Fairbanks Beer Lover Bobby Wilken Hopes to Open Hoo Doo Brewing Company this Summer
Wilken spent more than two years as a brewer at Alaskan, before moving up to a quality-control position. He’d set up a tasting panel each morning at the brewery, where the group would analyze beer for its color, flavor and mouth feel. Any inconsistencies would lead to tiny tweaks in the process or blends with other batches of beer.
Seeing the mundane day-to-day workings of a brewery might diminish the magic for some beer enthusiasts, but Wilken said it had the opposite effect for him.
He said the small details — the flavor of a specific malt, the qualities that different hops offer — added depth to his interest.
“I think I just became so fascinated by it and passionate about it,” he said. “You can never make perfect beer.”
With his experience at Alaskan, Wilken said he finally felt ready to venture off on his own. The result is the Hoo Doo Brewing Company, named after the Hoo Doo Mountains, a popular snowmachining spot he used to frequent.
Wilken and his wife, Jessica, were both raised in Fairbanks — Bobby’s parents are businessman and ex-legislator Gary Wilken and former school board member Sue Wilken — and they decided to return to their hometown to begin the new venture.
During the past year, Wilken has transformed a building in the railroad-industrial area that once contained a children’s play room into a future brewery. Stainless steel vats and vessels fill the building, surrounded by pallets stacked with 50-pound bags of malt.
A small batch of Bavarian Hefeweizen brews in the corner of the building, one of many test recipes Wilken has made before the opening. He notes the subtle characteristics a specific yeast delivers to the brew, including hints of banana and clove.
He’s emulating the German style of brewing at Hoo Doo, which uses three vessels instead of the two-vessel English style. Wilken said that difference should set Hoo Doo apart from other breweries, which virtually all have a two-vessel system.
He plans to start with just two or three styles of beer before finding what works. What those will be still remains uncertain, although an India pale ale and a traditional ale will likely be the top candidates.

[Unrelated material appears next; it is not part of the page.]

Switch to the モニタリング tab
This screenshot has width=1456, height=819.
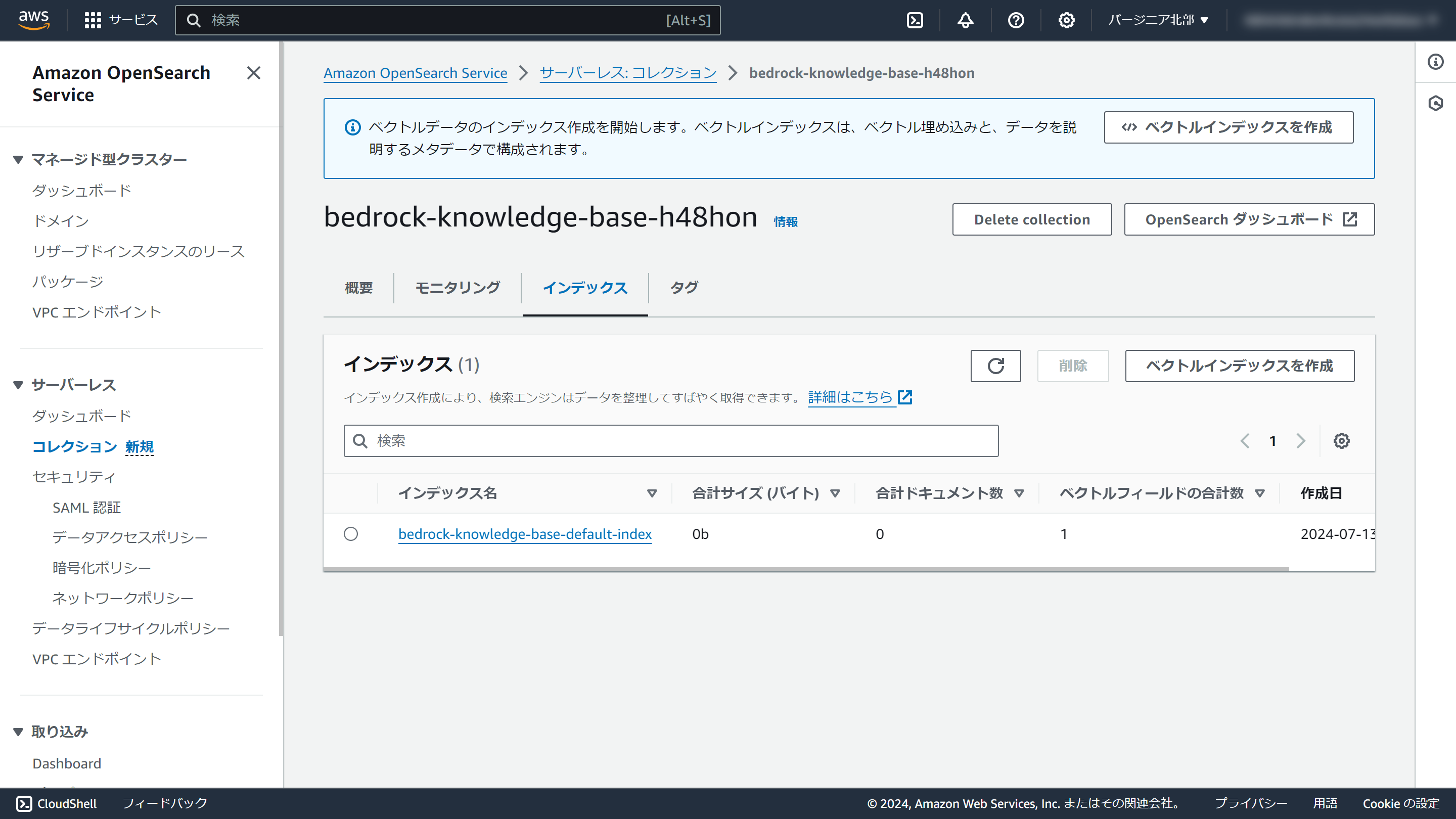(x=457, y=288)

“I like everything, but I really like German beers,” he said. “It’s just so delicious, especially when it’s fresh over there. They really know what they’re doing.”
Wilken expects Hoo Doo to begin selling beer by August, with hopes to work up to annual production of about 30,000 gallons of beer within a few years.
Just don’t ask him when the first bottle of Hoo Doo beer will be available. He plans to offer kegs and half-gallon growlers, but there aren’t any bottling plans in his near future. He said the expense and logistics aren’t worth the trouble for a small brewery like the one he’s planning.
“If you want to make a brewer cry, give him a bottling line,” Wilken said. “And brewers are pretty happy people.”